Pendant ce temps, la Chine et une poignée d’autres économies dites « émergentes », qui ont largement profité de l’ouverture commerciale et de la mondialisation, connaissent, elles, un développement industriel fulgurant. Leur soif de matières premières et d’énergie semble insatiable : pétrole, charbon, fer, zinc, terres rares, terres arables, papier, bois, titane, or, argent, uranium. Pour ceux dont l’arrière-pays et le sous-sol regorgent de ces ressources, c’est une nouvelle panacée. Les investisseurs étrangers frappent à notre porte, les salaires de ceux qui jouissent du fly-in / fly-out sont très élevés, de généreux flux de redevances pourront équilibrer nos comptes publics ; la tentation de la reprimarisation est simplement trop forte. Après deux décennies de crises, de restructurations industrielles, de pertes d’emplois et d’échecs des politiques économiques de relance, ballons d’essai industriels et grappes d’innovation de toutes sortes – le biotech, l’aluminium, la mode, l’industrie pharmaceutique, les jeux vidéo, les hedges funds et autres « nouvelles économies » et « sociétés du savoir » – voilà enfin un projet structurant, simple et unificateur : extraire tout ce que nous pouvons trouver pour ces avaloirs que sont la Chine et ses avatars émergents.

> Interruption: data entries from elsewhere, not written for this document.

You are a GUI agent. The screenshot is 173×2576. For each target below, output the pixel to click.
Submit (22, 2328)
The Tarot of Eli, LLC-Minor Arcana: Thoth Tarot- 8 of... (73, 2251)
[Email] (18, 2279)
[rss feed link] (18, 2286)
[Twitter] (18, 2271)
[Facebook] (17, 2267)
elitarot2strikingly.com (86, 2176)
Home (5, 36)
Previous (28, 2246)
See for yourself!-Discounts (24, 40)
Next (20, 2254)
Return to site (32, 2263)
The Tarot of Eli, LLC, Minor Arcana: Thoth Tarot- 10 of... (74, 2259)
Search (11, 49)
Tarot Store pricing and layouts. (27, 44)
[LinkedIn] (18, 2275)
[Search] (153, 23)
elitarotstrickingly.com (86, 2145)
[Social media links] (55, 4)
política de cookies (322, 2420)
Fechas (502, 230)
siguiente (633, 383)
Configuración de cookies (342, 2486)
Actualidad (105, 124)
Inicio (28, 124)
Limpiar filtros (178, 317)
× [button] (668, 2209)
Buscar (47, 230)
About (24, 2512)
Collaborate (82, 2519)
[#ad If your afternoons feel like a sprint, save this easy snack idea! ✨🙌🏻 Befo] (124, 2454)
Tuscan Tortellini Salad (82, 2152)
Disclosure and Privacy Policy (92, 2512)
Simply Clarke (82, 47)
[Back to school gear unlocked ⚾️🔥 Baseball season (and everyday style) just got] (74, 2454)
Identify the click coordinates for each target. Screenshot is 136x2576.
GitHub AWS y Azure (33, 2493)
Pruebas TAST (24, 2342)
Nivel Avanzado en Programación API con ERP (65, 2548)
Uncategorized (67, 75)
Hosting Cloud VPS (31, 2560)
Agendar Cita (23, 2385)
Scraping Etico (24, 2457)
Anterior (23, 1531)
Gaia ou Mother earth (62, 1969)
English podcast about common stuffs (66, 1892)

La reprimarisation, c’est donc aussi une exigence de la part d’une élite extractiviste. De leurs kiosques au Salon des ressources naturelles, de leur tribune au Forum sur les redevances minières, des chambres de commerce d’un coin à l’autre du pays, jusqu’aux couloirs de l’Assemblée nationale, cette élite ânonne la même rengaine : « Aidez-nous à relancer la croissance par le développement des infrastructures nécessaires à une nouvelle vague de projets d’exploitation des ressources naturelles. » Selon cette même vieille logique économique étudiée par Innis, cela veut dire : extraire le plus possible, transformer le moins possible, exporter le plus possible, le plus loin possible, car la valeur réside précisément dans l’allongement du circuit. « Aidez-nous à installer de nouvelles communautés de travailleurs captifs et déterritorialisés. Financez la mise en place des infrastructures de transport et d’exportation des ressources et, finalement, détournez les yeux des dégâts et risques environnementaux que comporte ce mode de développement. D’autant que dans le contexte actuel, c’est le seul lieu où il y a espoir de croissance, de développement, la seule assise pour l’expansion des revenus de l’État ! » Tant que l’interdépendance dans la division du travail entre extracteur et usager transformateur perdure, qu’une innovation majeure ne vient pas révolutionner le mode d’extraction ou qu’un produit de substitution à la matière première ne la relaie pas aux oubliettes, cette dynamique de la rareté relative aura pour effet d’entretenir le cycle d’extraction de la ressource jusqu’à son épuisement absolu. Ce sont principalement les économistes écologistes comme les Meadows – dont on vient de rééditer, chez Écosociété, Les limites de la croissance –, qui ont révélé ce paradoxe du marché des commodités : plus une ressource se raréfie, plus elle approche sont point d’épuisement (relatif ou absolu), plus les prix incitent à extraire plus loin, plus creux, et ce, jusqu’à l’effondrement des stocks : ginseng, castors, morue, épinette et, bientôt, pétrole. Si nous ne sortons pas de l’imaginaire extractiviste qui conditionne notre rapport à notre propre développement, notre économie reprimarisée tombera… comme le ginseng.


Professeur au département de sociologie de l’UQAM, Éric Pineault est directeur de recherche à la chaire de recherche du Canada en mondialisation, citoyenneté et démocratie. Il fait également partie du collectif d’analyse de la financiarisation du capitalisme avancé (CAFCA).